In Wales, the GLP-1 RA prescribing rate surpassed those of other regions, while in Scotland, there was a marked decrease in the prescribing rate. This could be explained by the marked increase in the obesity rate among Wales adults compared to the other regions [28]. Another possible explanation is the higher prevalence of diabetes among the Walsh population compared to the population in Scotland [29,30]. This approach in Scotland is aligned with the conservative recommendations for adopting GLP-1 RAs taken from the NG28 NICE guidelines for diabetes [31], where GLP-1 RAs remain a fourth line of treatment, which is much later in the treatment algorithm than it is in the American guidelines from the ADA [10]. Additionally, the NG28 recommends a discontinuation of GLP-1 RAs after six months if there is no significant reduction in the A1c and the weight [31].

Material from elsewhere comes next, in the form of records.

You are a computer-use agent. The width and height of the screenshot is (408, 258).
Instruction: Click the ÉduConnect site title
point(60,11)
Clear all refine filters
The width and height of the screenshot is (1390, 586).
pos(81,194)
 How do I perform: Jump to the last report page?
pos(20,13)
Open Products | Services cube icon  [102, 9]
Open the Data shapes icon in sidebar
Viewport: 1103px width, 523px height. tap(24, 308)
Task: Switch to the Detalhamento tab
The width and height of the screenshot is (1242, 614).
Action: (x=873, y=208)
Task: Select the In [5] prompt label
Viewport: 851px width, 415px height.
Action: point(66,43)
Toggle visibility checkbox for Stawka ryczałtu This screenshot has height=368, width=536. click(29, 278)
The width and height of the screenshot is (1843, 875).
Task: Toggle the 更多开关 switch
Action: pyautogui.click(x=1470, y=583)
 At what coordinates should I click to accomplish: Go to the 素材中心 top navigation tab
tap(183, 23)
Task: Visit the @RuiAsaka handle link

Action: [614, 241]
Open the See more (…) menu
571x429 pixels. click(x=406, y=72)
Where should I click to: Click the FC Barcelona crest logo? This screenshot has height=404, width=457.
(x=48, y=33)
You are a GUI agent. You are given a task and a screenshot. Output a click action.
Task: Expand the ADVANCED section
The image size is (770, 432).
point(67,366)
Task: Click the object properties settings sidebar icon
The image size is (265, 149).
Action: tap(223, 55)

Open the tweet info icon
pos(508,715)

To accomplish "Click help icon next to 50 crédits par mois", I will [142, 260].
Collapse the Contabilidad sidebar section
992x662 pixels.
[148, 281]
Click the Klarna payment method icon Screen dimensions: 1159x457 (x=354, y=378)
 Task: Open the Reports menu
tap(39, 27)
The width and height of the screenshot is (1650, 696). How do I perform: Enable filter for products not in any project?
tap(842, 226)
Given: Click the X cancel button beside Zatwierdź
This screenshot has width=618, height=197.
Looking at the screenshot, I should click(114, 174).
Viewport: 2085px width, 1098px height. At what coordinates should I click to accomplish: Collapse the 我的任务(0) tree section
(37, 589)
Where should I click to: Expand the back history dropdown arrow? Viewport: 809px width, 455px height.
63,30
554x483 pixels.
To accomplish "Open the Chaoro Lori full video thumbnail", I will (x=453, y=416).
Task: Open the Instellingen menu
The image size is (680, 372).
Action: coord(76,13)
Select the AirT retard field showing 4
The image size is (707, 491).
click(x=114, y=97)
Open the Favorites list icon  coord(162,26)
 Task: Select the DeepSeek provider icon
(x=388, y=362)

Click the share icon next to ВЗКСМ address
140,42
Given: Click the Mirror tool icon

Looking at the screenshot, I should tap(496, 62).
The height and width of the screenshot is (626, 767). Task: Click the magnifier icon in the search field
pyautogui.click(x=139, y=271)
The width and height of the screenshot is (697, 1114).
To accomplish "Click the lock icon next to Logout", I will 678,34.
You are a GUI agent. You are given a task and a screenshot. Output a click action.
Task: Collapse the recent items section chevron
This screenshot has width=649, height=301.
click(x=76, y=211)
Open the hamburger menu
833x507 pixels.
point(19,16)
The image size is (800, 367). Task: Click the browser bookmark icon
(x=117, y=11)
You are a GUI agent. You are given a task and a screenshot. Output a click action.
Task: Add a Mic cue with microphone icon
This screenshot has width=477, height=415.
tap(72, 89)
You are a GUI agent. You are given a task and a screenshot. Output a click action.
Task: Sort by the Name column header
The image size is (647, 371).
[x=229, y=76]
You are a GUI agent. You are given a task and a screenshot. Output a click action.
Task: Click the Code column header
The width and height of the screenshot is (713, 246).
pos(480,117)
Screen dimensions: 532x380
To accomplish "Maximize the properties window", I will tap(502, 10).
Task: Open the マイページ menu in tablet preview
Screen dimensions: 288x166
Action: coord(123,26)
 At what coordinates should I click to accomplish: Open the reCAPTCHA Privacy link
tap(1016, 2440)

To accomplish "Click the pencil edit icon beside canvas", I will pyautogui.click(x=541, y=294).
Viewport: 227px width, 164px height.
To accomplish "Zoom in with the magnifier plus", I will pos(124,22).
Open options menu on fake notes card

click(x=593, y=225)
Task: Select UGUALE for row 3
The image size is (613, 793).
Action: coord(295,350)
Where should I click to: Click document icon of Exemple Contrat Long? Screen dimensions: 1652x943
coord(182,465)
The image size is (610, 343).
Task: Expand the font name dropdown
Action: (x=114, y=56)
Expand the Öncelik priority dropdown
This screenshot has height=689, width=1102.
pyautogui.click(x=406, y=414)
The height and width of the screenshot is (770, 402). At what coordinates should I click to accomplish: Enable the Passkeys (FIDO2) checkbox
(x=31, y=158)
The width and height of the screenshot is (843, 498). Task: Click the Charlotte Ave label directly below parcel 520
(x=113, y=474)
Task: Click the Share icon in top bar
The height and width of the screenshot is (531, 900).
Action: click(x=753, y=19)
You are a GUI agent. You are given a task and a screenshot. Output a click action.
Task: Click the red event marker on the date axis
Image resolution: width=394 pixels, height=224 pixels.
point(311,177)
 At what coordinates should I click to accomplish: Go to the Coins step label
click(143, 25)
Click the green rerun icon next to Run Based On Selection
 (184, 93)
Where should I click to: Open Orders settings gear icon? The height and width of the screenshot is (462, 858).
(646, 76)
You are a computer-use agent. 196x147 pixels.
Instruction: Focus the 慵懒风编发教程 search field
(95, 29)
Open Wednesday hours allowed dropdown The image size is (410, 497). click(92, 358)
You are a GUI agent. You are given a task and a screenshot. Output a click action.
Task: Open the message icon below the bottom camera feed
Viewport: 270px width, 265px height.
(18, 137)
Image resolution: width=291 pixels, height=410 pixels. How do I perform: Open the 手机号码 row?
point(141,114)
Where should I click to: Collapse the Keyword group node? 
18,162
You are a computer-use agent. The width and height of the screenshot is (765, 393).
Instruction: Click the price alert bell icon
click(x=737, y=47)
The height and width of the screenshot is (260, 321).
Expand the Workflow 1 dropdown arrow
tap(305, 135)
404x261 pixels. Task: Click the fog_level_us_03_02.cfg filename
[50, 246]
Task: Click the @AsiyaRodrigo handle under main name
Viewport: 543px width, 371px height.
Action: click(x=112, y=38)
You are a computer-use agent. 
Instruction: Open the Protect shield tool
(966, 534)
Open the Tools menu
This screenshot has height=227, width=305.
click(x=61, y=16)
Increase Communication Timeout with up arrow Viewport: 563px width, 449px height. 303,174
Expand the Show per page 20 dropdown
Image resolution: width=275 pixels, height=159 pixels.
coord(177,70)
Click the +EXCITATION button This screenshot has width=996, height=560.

In July 2023, the NHS issued a safety alert regarding GLP-1 RA shortages, requiring actions for clinicians and prescribers to emphasize prescribing these drugs in their licensed indications and forbidding the initiation of new patients on these drugs. The NHS also recommends against prescribing excessive GLP-1 RAs [32]. After this safety alert, Liraglutide prescriptions were significantly reduced. Semaglutide and Dulaglutide prescriptions significantly increased, with an insignificant increase in prescribing rates. One possible explanation is that the NHS later issued an update that superseded the previous one but emphasized that the supply would continue to be limited until the end of 2024. However, the safety alert mentioned that Semaglutide tablets would be available in sufficient quantities. It is possible that the prescribers switched from Liraglutide to alternatives like Semaglutide.

Drug shortages are a significant problem in providing healthcare to the community [33]. They have become a global phenomenon that is continuously rising [29,30,31]. In the UK, the Department of Health and Social Care (DHSC) received 137 notifications of drug shortages on average each month in 2023 [34]. The British Generic Manufacturers Association (BGMA) revealed that drug shortages have increased by 100% from January 2022 to January 2024 [35]. This emphasizes the need for informed decisions in accordance with the prescribing behaviors before and after issuing safety alerts.

In conclusion, this study has shown an increase in the prescribing of GLP-1 RAs in the UK and the regional differences in these trends in response to the ADA guidelines in 2022, emphasizing the impact of international guidelines on the prescribing patterns. It also demonstrated the change in prescribing trends after the medication shortage alert in different regions. These findings highlight the need for informed decisions through close monitoring of the prescribing behaviors before and after important international events. For example, healthcare policymakers may expect and avoid drug shortages and ensure the consistency and equitability of medication access across all geographical regions. Further studies are needed to explore the underlying causes of these regional differences in response to the international guidelines and medication shortage alerts.

Limitations: This study encountered several limitations. First, the data represent prescribing in community settings rather than hospital facilities, which may affect the comprehensiveness of the findings. The datasets used in this study were sourced from open databases that do not contain detailed patient demographics or specific comorbidities. The ARIMA models do not completely account for unpredicted drops and spikes because they rely on the stationarity assumption. However, the use of ARIMA remains appropriate for the majority of our analysis, as the primary focus was on identifying underlying trends and patterns, rather than isolated anomalies. The recent introduction of Tirzepatide to the UK market limited the ability to evaluate its trends fully.

As for the ethical considerations, data collection was conducted using publicly accessible resources and data were openly available under the Open Government Licence (OGL) and did not require ethical approval for use.